(16j) Unsupervised Optimization of Non-Bonded Parameters in Molecular Mechanics Force Fields Using the Particle Swarm Method.
AIChE Annual Meeting
2020
2020 Virtual AIChE Annual Meeting
Engineering Sciences and Fundamentals
Development of Intermolecular Potential Models
Monday, November 16, 2020 - 10:00am to 10:15am
In this work, we describe an automated process for the optimization of non-bonded interactions in molecular mechanics force fields to reproduce selected experimental data, such as vapor-liquid coexistence densities. The particle swam optimization (PSO) method[1] is combined with isobaric-isothermal ensemble Monte Carlo simulations at two-three state points to provide an estimate of the optimal parameters. The PSO method allows for the efficient evaluation of a wide range of parameter values, enhancing the probability of finding a global minimum. Additionally, with the PSO method, it is possible to perform multi-dimensional optimization of parameters, producing insights into relationships between various parameters and physical properties that may be missed using lower dimensional optimization strategies. These estimated parameters as used as input to Gibbs ensemble or grand canonical histogram reweighting Monte Carlo simulations. Parameters may be further optimized by reweighting in parameter space with the Multistate Bennett Acceptance Ratio (MBAR) method[2]. The methodology is applied to the optimization of non-bonded Mie potential parameters for three-site water models, ethanol and benzene. Integration of the PSO software and GOMC[3] is discussed.
References:
[1] Eberhart, RC,Shi, YH. Particle swarm optimization: Developments, applications and resources. Ieee C Evol Computat, 2001: 81-6.

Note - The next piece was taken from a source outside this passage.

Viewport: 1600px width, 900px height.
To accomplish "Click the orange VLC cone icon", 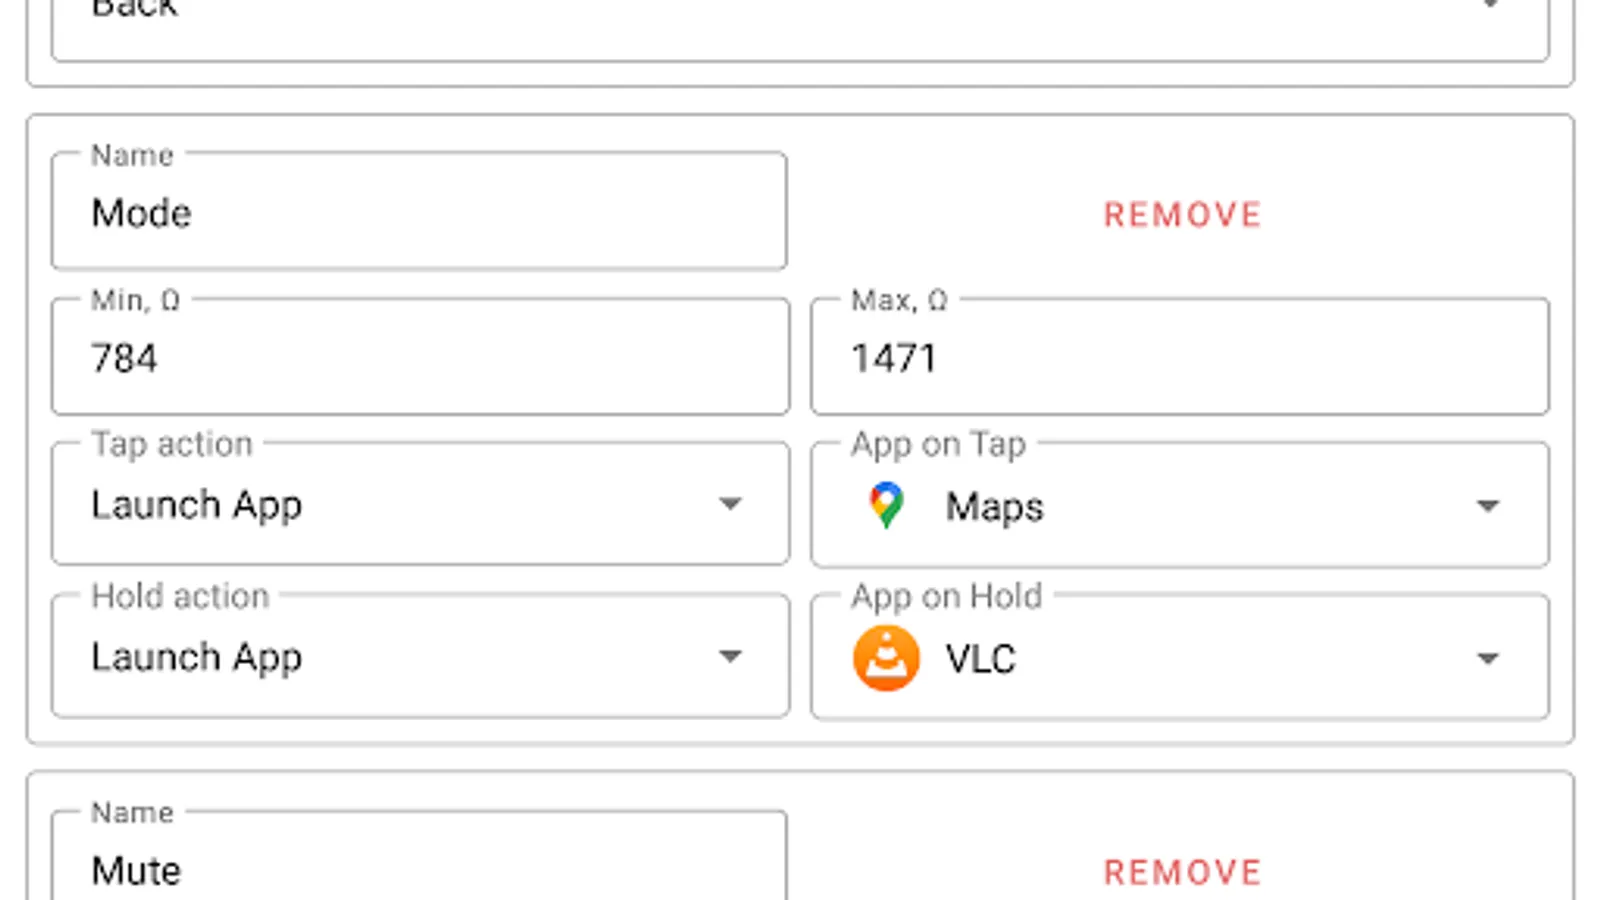I will [x=886, y=658].
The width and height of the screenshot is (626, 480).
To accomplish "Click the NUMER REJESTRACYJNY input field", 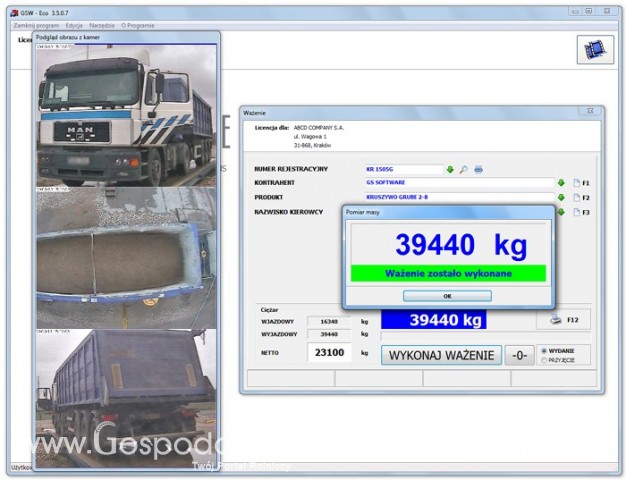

[2] Shirts, MR,Chodera, JD. Statistically optimal analysis of samples from multiple equilibrium states. J. Chem. Phys., 2008; 129(12).
[3] Nejahi, Y, Barhaghi, MS, Mick, J, Jackman, B, Rushaidat, K, Li, YZ, et al. GOMC: GPU Optimized Monte Carlo for the simulation of phase equilibria and physical properties of complex fluids. Softwarex, 2019; 9: 20-7.